Opponents Of Natural Gas Drilling Get A Hearing
Councilwoman Blondell Reynolds Brown held a hearing Tuesday night for opponents of natural gas drilling in the Delaware River watershed, a four-state area that includes Philadelphia.
Testimony and other documents will be forwarded to the Delaware River Basin Commission, the body that oversees the watershed and is setting rules for drilling there. No drilling will take place until the rules are established.
Speakers at Tuesday's hearing urged a moratorium of up to three years, until more extensive environmental studies could be conducted.
Brown, who sits on Council's Committee on the Environment, has supported a similar moratorium. The hearing was held in a packed Council chamber.
Councilwoman Blondell Reynolds Brown Introduces LEAD Poisoning Prevent Bill
The purpose of the bill is to protect the health and safety of the public, especially children, by insuring that lead hazards are identified and remediated in rental properties in the City of Philadelphia. Landlords will be required to obtain certification stating that their property is lead-safe or lead-free before entering into a new lease with a tenant.
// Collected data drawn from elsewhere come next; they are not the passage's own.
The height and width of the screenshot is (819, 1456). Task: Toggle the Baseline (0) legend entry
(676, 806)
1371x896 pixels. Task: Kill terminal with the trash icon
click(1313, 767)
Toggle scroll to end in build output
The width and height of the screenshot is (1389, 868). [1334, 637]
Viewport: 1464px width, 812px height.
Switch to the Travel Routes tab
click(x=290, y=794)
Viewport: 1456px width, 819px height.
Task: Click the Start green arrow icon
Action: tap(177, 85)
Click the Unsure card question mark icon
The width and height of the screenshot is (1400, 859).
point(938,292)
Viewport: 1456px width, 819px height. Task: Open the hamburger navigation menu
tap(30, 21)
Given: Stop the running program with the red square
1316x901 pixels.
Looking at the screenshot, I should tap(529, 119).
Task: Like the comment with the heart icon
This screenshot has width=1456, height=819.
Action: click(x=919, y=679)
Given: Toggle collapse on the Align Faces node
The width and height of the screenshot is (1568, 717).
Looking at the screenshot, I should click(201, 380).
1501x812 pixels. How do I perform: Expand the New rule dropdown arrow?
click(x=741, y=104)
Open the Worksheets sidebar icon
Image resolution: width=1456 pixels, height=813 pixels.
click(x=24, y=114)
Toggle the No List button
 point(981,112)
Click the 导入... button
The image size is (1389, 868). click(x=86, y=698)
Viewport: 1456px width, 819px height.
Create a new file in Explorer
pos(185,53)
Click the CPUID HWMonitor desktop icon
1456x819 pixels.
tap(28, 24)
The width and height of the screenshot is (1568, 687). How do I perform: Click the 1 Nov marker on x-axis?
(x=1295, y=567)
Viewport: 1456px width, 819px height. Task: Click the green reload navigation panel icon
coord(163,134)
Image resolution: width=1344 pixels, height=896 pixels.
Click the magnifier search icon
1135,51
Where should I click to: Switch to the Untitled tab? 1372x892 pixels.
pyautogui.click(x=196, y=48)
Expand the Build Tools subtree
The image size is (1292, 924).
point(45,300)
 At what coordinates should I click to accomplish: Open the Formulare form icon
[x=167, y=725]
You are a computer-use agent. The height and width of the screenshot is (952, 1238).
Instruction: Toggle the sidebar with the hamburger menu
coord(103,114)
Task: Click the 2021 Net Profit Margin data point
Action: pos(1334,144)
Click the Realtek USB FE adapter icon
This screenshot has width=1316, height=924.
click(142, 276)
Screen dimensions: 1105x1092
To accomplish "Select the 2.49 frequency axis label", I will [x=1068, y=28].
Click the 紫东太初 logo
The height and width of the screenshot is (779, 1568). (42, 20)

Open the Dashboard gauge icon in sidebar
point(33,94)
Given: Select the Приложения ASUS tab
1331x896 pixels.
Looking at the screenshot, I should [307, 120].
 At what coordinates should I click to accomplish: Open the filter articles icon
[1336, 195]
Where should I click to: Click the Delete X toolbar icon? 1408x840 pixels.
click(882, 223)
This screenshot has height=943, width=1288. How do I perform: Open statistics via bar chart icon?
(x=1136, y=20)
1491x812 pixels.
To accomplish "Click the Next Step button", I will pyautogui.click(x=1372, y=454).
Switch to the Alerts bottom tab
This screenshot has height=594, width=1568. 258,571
Reynolds Brown Strives to Make Philadelphia the Greenest City in America
Mayor Nutter signs bill introduced by Councilwoman Blondell Reynolds Brown and passed by City Council, which calls for new construction and major renovation of large city government buildings to be designed, constructed and certified at the silver level of the Leadership in Energy and Environmental Design (LEED) rating system of the U.S. Green Building Council. The LEED-silver requirement within Bill No. 080025 applies to construction projects over 10,000 square feet that are primarily funded by city capital dollars and are controlled by the City.“This ordinance is a key step in a new direction for the city of Philadelphia and is evidence that we are leading by example when it comes to sustainability and green building design,” said Councilwoman Blondell Reynolds.
Tax abatements for green building
Late last week, Councilman Curtis Jones and Councilwoman Blondell Reynolds Brown introduced legislation that would modify the 10-year property tax abatement of new constructions, conversions and big improvements so that it would be contingent upon obtaining LEED certification.